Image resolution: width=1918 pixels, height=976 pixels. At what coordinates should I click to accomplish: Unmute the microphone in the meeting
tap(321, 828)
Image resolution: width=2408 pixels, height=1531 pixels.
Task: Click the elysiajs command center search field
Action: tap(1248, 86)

# Your goal
Exactly as written, reproduce the whole listing.

# Output of the exercise
Image resolution: width=1918 pixels, height=976 pixels. At what coordinates should I click to accomplish: Unmute the microphone in the meeting
tap(321, 828)
Image resolution: width=2408 pixels, height=1531 pixels.
Task: Click the elysiajs command center search field
Action: tap(1248, 86)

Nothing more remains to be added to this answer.